Scan the records beneath this line for the line holding "Contact (94, 2546)" and the line holding "Kebijakan Privasi (518, 2372)", then transcribe exactly those two and all lines between.

Pixel coordinate grounding data
•••••

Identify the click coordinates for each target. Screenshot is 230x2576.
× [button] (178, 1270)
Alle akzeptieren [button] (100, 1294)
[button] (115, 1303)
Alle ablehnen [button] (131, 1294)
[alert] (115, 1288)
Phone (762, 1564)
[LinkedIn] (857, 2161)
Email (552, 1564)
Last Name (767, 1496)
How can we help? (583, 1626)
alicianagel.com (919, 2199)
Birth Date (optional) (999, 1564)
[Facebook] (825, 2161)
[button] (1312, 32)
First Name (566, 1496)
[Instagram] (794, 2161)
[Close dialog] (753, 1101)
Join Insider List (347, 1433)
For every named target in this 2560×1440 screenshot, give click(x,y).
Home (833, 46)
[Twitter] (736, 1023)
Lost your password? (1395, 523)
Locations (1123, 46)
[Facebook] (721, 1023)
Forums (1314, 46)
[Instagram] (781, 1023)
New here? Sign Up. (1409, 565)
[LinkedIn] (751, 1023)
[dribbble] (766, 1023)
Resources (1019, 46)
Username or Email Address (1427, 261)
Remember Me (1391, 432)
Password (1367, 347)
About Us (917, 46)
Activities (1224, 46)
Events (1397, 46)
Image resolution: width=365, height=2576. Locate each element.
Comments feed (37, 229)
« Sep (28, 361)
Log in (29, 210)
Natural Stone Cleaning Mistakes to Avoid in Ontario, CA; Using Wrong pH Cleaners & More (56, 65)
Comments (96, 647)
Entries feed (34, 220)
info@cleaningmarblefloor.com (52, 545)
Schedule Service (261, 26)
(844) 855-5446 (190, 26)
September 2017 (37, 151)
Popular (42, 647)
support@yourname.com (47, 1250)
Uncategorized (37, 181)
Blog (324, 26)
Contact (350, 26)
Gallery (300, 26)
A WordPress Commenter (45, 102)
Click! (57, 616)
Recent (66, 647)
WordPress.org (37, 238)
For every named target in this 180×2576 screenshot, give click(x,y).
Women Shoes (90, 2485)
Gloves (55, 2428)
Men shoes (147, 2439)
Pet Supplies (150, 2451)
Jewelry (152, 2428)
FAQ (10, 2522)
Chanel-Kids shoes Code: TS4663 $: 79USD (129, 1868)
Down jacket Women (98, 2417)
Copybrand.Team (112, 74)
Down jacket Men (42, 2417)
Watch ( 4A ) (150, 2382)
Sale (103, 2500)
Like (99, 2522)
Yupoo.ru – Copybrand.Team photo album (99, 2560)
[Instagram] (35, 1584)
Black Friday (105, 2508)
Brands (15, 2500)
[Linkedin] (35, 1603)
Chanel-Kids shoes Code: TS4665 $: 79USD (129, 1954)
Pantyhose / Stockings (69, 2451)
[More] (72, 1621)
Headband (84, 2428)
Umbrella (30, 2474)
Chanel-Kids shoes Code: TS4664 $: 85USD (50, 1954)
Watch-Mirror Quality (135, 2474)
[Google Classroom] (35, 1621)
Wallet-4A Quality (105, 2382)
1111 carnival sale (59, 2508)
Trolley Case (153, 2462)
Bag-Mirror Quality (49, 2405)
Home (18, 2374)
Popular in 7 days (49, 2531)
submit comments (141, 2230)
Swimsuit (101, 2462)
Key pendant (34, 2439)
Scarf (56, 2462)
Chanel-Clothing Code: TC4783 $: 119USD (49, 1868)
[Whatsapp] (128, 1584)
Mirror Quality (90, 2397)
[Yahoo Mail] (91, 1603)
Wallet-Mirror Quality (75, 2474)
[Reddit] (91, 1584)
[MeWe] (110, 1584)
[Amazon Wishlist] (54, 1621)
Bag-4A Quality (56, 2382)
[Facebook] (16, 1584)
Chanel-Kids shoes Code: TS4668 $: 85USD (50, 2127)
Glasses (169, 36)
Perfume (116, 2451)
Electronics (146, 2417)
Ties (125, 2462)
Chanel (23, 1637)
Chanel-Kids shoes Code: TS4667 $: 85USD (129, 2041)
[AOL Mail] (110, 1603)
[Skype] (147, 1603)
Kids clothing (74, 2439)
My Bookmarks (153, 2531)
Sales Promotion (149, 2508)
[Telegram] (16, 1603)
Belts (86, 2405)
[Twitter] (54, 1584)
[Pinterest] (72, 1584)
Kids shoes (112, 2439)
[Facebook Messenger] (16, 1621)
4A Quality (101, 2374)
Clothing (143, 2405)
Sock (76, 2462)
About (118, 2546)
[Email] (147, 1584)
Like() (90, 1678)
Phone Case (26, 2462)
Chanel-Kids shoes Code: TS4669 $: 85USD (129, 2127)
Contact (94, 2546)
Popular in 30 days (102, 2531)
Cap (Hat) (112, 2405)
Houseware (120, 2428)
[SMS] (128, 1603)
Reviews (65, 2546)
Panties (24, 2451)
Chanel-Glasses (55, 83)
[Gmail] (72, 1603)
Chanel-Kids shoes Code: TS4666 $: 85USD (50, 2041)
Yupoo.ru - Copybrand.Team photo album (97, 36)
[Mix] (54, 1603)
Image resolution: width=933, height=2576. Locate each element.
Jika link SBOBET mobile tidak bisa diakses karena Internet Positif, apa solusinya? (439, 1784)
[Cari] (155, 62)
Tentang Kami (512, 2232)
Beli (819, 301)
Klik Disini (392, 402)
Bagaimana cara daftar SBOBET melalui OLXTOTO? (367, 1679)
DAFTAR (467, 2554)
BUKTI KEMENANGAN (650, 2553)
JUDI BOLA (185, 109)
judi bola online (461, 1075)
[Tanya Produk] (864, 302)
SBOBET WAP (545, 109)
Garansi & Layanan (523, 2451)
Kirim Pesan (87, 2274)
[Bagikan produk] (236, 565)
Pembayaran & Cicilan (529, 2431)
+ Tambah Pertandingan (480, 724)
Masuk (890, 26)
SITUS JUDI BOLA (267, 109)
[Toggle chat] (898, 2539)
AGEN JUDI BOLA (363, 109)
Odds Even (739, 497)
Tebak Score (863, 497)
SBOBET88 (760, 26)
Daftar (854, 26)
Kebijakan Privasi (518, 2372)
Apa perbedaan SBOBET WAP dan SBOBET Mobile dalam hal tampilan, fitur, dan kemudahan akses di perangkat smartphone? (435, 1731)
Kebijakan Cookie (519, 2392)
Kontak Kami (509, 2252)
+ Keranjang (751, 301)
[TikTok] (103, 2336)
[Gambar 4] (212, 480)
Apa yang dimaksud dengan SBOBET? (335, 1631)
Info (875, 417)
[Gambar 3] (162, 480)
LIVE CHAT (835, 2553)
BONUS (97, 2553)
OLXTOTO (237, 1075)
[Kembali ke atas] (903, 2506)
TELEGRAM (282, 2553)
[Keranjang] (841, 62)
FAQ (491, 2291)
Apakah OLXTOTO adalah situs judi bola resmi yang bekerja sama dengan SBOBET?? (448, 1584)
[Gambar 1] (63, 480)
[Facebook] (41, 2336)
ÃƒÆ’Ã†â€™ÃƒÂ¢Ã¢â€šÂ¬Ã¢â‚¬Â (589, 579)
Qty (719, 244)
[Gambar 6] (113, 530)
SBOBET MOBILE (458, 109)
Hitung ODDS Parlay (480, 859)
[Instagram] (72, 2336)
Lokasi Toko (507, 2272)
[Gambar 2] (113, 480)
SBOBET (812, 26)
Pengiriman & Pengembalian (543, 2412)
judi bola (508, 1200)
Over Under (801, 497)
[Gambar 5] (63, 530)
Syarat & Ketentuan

•••••

» **REPLY**
Contact (94, 2546)
Popular in 30 days (102, 2531)
Cap (Hat) (112, 2405)
Houseware (120, 2428)
[SMS] (128, 1603)
Reviews (65, 2546)
Panties (24, 2451)
Chanel-Glasses (55, 83)
[Gmail] (72, 1603)
Chanel-Kids shoes Code: TS4666 $: 85USD (50, 2041)
Yupoo.ru - Copybrand.Team photo album (97, 36)
[Mix] (54, 1603)
Image resolution: width=933, height=2576. Locate each element.
Jika link SBOBET mobile tidak bisa diakses karena Internet Positif, apa solusinya? (439, 1784)
[Cari] (155, 62)
Tentang Kami (512, 2232)
Beli (819, 301)
Klik Disini (392, 402)
Bagaimana cara daftar SBOBET melalui OLXTOTO? (367, 1679)
DAFTAR (467, 2554)
BUKTI KEMENANGAN (650, 2553)
JUDI BOLA (185, 109)
judi bola online (461, 1075)
[Tanya Produk] (864, 302)
SBOBET WAP (545, 109)
Garansi & Layanan (523, 2451)
Kirim Pesan (87, 2274)
[Bagikan produk] (236, 565)
Pembayaran & Cicilan (529, 2431)
+ Tambah Pertandingan (480, 724)
Masuk (890, 26)
SITUS JUDI BOLA (267, 109)
[Toggle chat] (898, 2539)
AGEN JUDI BOLA (363, 109)
Odds Even (739, 497)
Tebak Score (863, 497)
SBOBET88 (760, 26)
Daftar (854, 26)
Kebijakan Privasi (518, 2372)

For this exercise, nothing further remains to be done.